In chapter 1 Fernández elaborates on the tension he finds between the traditional apologetic nature of autobiography, which others have called a bid for legitimacy; and the trope of apostrophe, a plea to an authority beyond the reader, whether God, an idealized reader, or a principle such as History. He draws an interesting parallel between Augustine’s and Teresa’s rejection of earthly life to appeal to God, and more modern autobiographers’ rejection of the daily course of existence to appeal to the Nation or Posterity for vindication.
Chapter 2 is a sharply written, fascinating account of the fate suffered by Joseph Blanco White’s autobiography at the hands of the men who rejected the ideological instability represented by his text. Blanco White (1775–1841) was a Catholic, an Anglican, and an Unitarian who footnoted his own autobiographical writings with commentary from later years. William Gladstone, Richard Whately, and Marcelino Menéndez Pelayo are cited as the watchdogs of tradition whose renditions of Blanco White excluded him from the canon. Resorting to apology himself, Fernández reveals the biases of previous evaluators while quietly stepping behind our contemporary agenda, biased in its own way.
Chapter 3 is a pastiche, darting rapidly between authors (Mesonero Romanos, Alcalá Galiano, Zorilla, Roure) and themes (family versus city; the Wandering Jew, the Prodigal Son). Trying to juggle a bid for historicity in autobiography with the supposition that autobiographical texts contain universal qualities, Fernández is forced to shed light on the former while slipping in evidence of the latter. This slights the texts, which are evoked but never really presented.
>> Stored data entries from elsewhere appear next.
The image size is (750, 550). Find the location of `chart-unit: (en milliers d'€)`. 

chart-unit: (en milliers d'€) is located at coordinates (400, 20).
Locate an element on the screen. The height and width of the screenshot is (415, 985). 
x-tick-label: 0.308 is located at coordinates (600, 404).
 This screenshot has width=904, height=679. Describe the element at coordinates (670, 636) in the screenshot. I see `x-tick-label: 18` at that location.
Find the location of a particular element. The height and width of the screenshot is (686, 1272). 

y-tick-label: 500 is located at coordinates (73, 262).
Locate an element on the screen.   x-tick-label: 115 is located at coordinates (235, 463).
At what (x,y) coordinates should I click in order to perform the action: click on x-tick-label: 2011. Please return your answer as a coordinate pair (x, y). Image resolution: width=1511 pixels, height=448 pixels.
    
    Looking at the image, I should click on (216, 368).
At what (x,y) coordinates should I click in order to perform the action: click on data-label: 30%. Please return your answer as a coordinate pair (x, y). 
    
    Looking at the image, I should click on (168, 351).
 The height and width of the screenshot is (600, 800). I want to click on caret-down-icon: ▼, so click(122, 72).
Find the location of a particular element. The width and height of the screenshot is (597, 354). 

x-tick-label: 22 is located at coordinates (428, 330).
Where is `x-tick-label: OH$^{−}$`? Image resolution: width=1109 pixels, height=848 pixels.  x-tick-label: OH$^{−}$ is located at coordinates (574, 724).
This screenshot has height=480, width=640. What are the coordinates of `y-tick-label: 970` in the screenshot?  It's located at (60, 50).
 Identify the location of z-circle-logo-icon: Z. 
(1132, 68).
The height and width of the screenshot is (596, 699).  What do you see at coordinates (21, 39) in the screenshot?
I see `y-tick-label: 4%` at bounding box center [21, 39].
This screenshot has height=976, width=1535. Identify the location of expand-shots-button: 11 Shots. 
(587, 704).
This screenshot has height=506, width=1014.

Fernández has set about a remarkable task in attempting to analyze relatively unknown nineteenth-century autobiographies, which are quite long and complex, in 130 pages, all the while grappling with theoretical issues and the reaches of pre-modernity in the likes of Augustine and its borderline author, Teresa. Ironically, his ideas about the sixteenth-century saint’s Vida are unfailingly superb. All in all, he has opened the door to an important new panorama of texts, asking readers even more important questions about why those texts are not more present in our own lives.